I had a breakthrough on soloing this month. I'm starting to get past thinking about chord changes on a lot of the tunes I've been playing. I've learned them well enough that I can concentrate on melodic development and solo structure instead of playing the right notes or knowing where I am in the form.
The breakthrough happened a few weeks ago when I was soloing over Coltrane's "Mr. PC" in combo rehearsal at school. It's a blues in C minor, only slightly altered, so it's not tough to keep track of what I should be playing where, and I had that much internalized. On this particular solo, I started with an off-the-cuff lick, just a few notes from C minor pentatonic. For the rest of my solo, I frequently quoted the melody and/or rhythm I had introduced in that lick, beginning on different scale degrees and transposing for the other chords in the tune. It felt and sounded really good to me, and the combo director complimented me on it after we finished.

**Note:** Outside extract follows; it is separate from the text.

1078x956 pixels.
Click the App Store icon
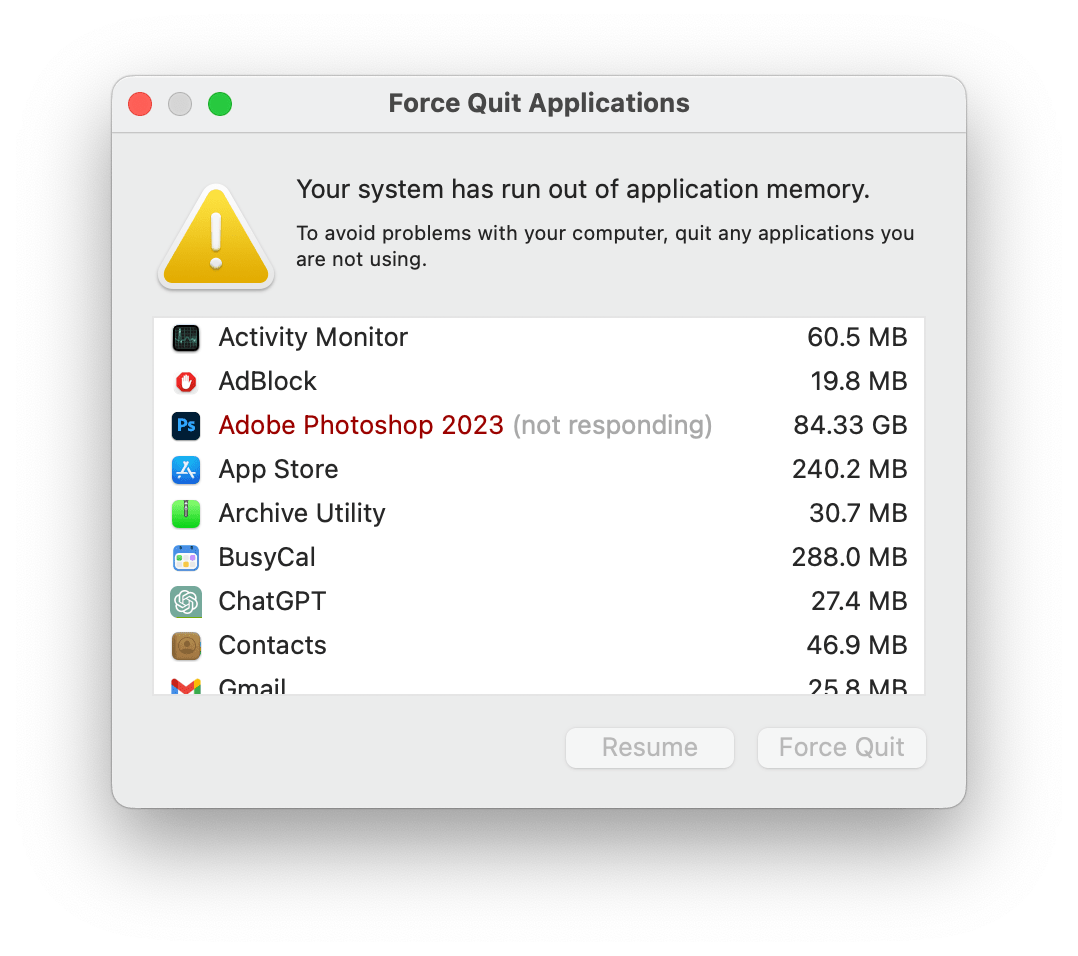pyautogui.click(x=186, y=470)
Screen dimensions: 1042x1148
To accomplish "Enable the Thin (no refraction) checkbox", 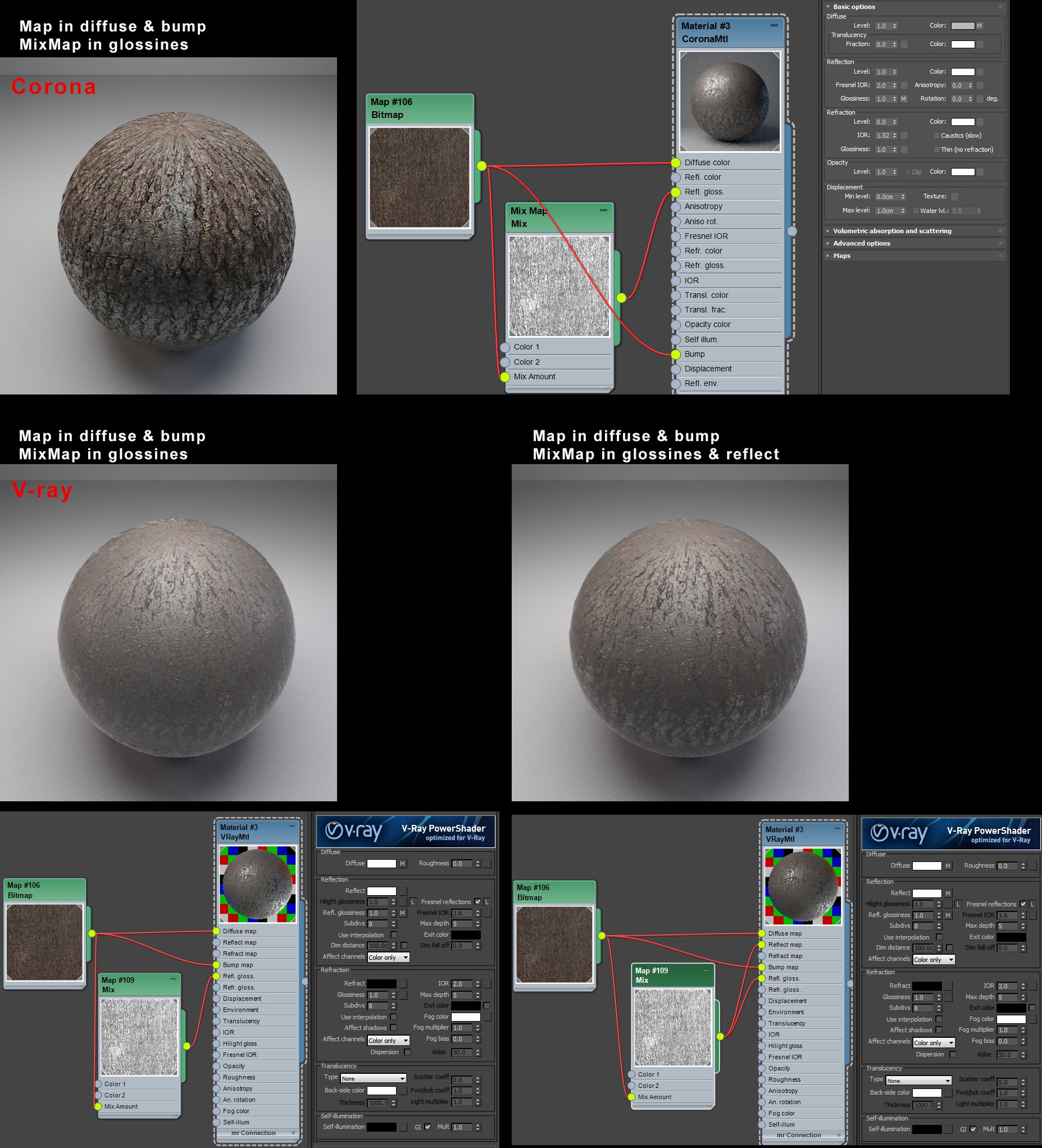I will (936, 150).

This is standard theme and variation. I hear it used all over great jazz solos. It's what first drew me to Sonny Rollins's playing when I was in college. I've known for a long time that it's a reliable technique for crafting effective solos, but I don't think I understood how important it was until I accidentally nailed it on "Mr. PC".
I think I got it in my head from studying classical music in my theory class. I wrote a fugal exposition for an assignment, which required repeated use of core ideas presented in the initial subject of the piece. When we analyze music in that class, the professors stress that the first few bars give you a strong idea of what the rest of the piece will sound like, and how it will behave harmonically. I must be assimilating these ideas into my own playing. That's cool.
I've decided to treat the first idea I present in a solo as the most important part of it. Whether it's copping a line from the previous soloist or quoting the melody or pulling a lick out of nowhere, that is the statement of what my whole solo will sound like. Everything else I play needs to follow logically from that idea. So I'll come back to it, transpose it, use it to introduce other ideas. This is all combined with the same reverence for the melody of the tune, which in most cases has its own built-in theme and variation.
The rule of thumb I'm going for is if someone were to listen to the first few bars of different solos I've played on the same tune, they could listen to a later chunk of any of those solos and match it up with the original idea. Developing this will take a while. Can anyone spare a lifetime?